I finally got around to seeing Green Lantern tonight. Normally I tend to write my reviews about a day after seeing a movie to let it percolate and give me time to mull it over, but this one I kind of just want to get it over with sooner rather than later.
The first five minutes into the movie had me giggling (and not in a good way) at a flaming screaming skull flying out into space. If you lived during the 1970's you'd know what kind I meant. They used to adorn vans, blacklight posters, etc. and looked really cheesy even though some people think it used to look cool or even macho. It's explained in these first few minutes how the Guardians set up the Green Lantern Corps and split up the galaxy into over 3000 sectors. Each sector gets a Green Lantern to protect it, so it's kind of a big deal.
After this we see the GL for our sector getting his ass handed to him fairly easily by the screaming skull, getting injured and then ejecting from his ship to find a replacement since he knows he is dying. This is where we meet Hal Jordan, or the version of Jordan they decided to use for the big screen. He's a test pilot and a screw up, a womanizer, and still has a hangup about seeing his dad die in a plane crash when he was a kid.

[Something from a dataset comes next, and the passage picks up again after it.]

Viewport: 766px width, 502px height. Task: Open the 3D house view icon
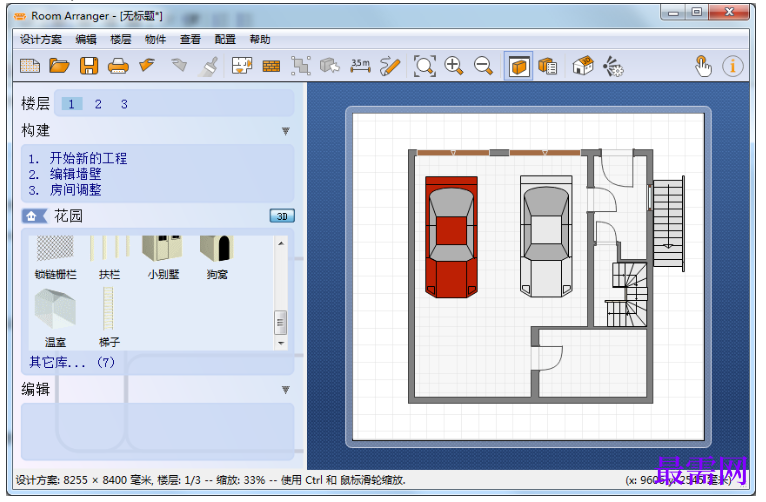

Anyway, Hal gets the ring, makes the flight to Oa to meet the Lanterns and begin training. Here's where things go wrong. Hal decides he isn't right for the Corps so he returns to Earth. With the ring. You know, the ring that's supposed to be used to protect our sector of space. He does this without question from any of the other Lanterns or even the Guardians.
In the meantime, on Earth, while Hal was playing soldier, the government was examining the body and aircraft of Abin Sur. They bring in another scientist named Hector Hammond to look at the body, and of course he gets infected with some leftover spooge from the screaming skull.
Here's the really wacky part, somehow (it's never explained in the movie) Hal and Hector know each other, and they both have a thing for Carol Ferris (Hal's boss). Supposedly all three know each other, but it's kind of just thrust in there like a chunk of backstory was missing.
Anyway, the screaming skull which is the living embodiment of fear (named Parallax), is coming to Oa to destroy the Lanterns for imprisoning it. But now that Hector Hammond has been infected with this fear agent, Parallax decides to come to Earth to kill everyone and get stronger before heading to Oa.
Sinestro (a Green Lantern) asks the Guardians what they know about Parallax since they seem to know its name. They tell him that it was once a Guardian that tried to harness the power of fear to use since willpower (the power of the lanterns) seemed to be weakening. Mind you, the Guardians have billions of years of knowledge (or so they say), and have already lost one of their own trying to use fear as a weapon. So what does Sinestro suggest? Why not build a yellow ring harnessing the fear power to fight Parallax? Wasn't the asshole just listening to the story? It doesn't work. But what do the Guardians do with their vast knowledge and experience? Yup, you got it. They decide to build a yellow ring. Honestly, at this point my IQ started taking hits at how dumb this movie was becoming.
Anyway, Hal decides he wants to be a Lantern after all, so he flies all the way to Oa to ask for help against Parallax, and essentially is told good luck after he decides to take on Parallax alone. Really, something he could have phoned in with the ring (which we saw earlier in the movie) instead of wasting time flying back and forth.
Long story short, the bad no-love triangle gets resolved, Parallax comes to Earth, yada, yada, yada. The end. There's yet another incomprehensible scene about three minutes into the end credits that has a main character doing something that they would have no reason, or motivation, or setup to do. It's basically done to setup a sequel.
First off, really, REALLY bad CGI and effects in this movie. Nothing looked real world. There's even a scene where a tanker truck is thrown into the air and that CGI looks like hot wheels car. The suit's energy crackle was visually disturbing as well. It kept reminding me that it was CGI, and since it didn't blend well with the actor, it reminded me that it was bad CGI. Add to that darkness and clutter (even on the Oa scenes), and you have entirely too busy CGI scenery that makes it look like a videogame, and not a big budget movie.
And speaking of faking it, Blake Lively.....she tried, she really did, but she fell flat in trying to be human in the human moments. She was good in the few action scenes she was in, mainly because she didn't have to act against anyone else. Reynolds went through the movie with the sad puppy dog eyes he's good at doing, but there was no emotional depth to character at all. This was a paycheck from the looks of things. Seriously, there's a drinking game to be had in this movie every time someone mentions that the ring choose Hal for a reason.
Skaarsgard and Strong were pretty much on the money as far as their characters are concerned, yet they weren't in the movie as much as Reynolds and Lively. Unfortunately for us all.
Rating: Rental. Again, there's so much stuff coming out this summer that you can honestly miss this turkey and find something much more worth your time and money.